:: INPUT DATA ::
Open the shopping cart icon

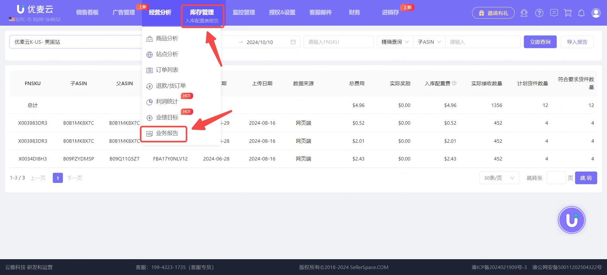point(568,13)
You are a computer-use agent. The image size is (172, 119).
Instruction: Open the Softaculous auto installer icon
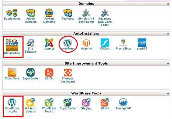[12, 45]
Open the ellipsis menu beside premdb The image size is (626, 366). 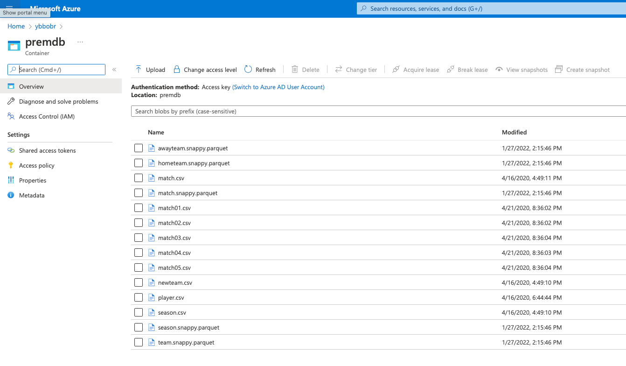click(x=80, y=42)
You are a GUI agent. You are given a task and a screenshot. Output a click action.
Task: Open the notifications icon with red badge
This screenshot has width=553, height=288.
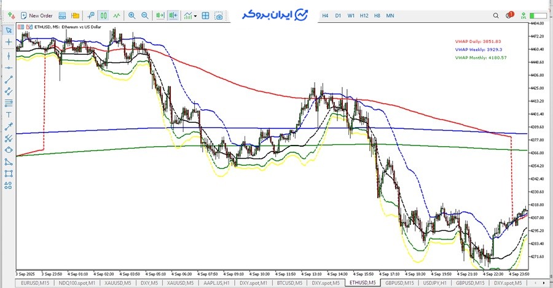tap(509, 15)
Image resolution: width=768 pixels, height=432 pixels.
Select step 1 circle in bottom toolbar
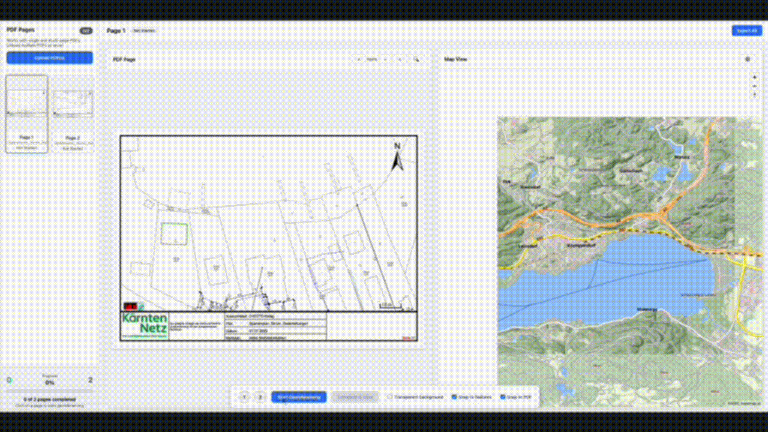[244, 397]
:::
:: INPUT DATA ::
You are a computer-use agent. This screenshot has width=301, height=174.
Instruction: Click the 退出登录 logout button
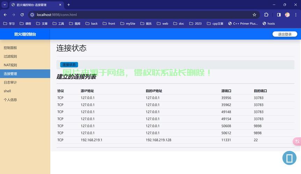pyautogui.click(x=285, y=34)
:::
:: INPUT DATA ::
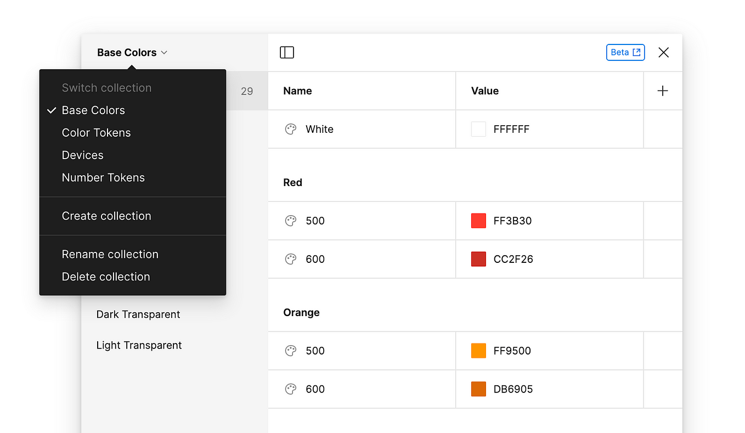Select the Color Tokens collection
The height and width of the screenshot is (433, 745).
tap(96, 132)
:::
*YOUR GOAL*: The lines to report are those in the material above that contain the word "computer"; copy every one of them.

*TASK SOLUTION*:
You are a computer-use agent. The image size is (172, 119).
You are a computer-use agent. This screenshot has width=301, height=174.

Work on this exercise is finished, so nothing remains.